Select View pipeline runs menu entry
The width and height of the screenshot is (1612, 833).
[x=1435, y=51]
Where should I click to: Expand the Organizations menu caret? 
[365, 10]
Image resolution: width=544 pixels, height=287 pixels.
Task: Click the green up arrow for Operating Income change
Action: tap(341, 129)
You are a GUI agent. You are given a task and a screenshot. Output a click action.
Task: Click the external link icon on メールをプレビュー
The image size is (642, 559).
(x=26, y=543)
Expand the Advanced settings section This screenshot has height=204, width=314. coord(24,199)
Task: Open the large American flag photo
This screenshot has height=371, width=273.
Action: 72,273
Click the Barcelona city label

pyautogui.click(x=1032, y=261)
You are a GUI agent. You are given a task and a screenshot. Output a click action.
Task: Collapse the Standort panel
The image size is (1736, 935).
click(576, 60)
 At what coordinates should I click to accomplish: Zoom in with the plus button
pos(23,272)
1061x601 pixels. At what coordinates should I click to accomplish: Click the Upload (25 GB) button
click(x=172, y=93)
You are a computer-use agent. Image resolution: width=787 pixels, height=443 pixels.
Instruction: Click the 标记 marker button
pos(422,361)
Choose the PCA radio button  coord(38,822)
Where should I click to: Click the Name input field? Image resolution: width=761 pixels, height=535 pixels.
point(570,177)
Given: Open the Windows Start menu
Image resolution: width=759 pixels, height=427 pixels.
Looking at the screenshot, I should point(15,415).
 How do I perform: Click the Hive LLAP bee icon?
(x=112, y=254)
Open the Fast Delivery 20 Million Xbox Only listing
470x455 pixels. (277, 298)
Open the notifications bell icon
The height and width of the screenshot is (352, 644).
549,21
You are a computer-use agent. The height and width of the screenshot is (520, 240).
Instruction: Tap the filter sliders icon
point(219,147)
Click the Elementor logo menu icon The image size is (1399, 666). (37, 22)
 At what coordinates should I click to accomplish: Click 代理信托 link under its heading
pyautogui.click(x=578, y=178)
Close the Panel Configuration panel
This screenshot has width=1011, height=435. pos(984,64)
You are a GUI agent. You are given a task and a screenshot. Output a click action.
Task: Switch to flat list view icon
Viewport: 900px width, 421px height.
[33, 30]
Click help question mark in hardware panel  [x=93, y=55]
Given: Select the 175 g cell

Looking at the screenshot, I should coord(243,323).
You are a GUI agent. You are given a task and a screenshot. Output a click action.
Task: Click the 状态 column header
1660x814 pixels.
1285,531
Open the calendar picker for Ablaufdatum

- STATED GOAL -
Return the rows word for word, starting with the line that contains "At what coordinates should I click to accomplish: Zoom" and going on through the line that contains "point(219,147)", both included.

- CORRECT OUTPUT -
 At what coordinates should I click to accomplish: Zoom in with the plus button
pos(23,272)
1061x601 pixels. At what coordinates should I click to accomplish: Click the Upload (25 GB) button
click(x=172, y=93)
You are a computer-use agent. Image resolution: width=787 pixels, height=443 pixels.
Instruction: Click the 标记 marker button
pos(422,361)
Choose the PCA radio button  coord(38,822)
Where should I click to: Click the Name input field? Image resolution: width=761 pixels, height=535 pixels.
point(570,177)
Given: Open the Windows Start menu
Image resolution: width=759 pixels, height=427 pixels.
Looking at the screenshot, I should point(15,415).
 How do I perform: Click the Hive LLAP bee icon?
(x=112, y=254)
Open the Fast Delivery 20 Million Xbox Only listing
470x455 pixels. (277, 298)
Open the notifications bell icon
The height and width of the screenshot is (352, 644).
549,21
You are a computer-use agent. The height and width of the screenshot is (520, 240).
Instruction: Tap the filter sliders icon
point(219,147)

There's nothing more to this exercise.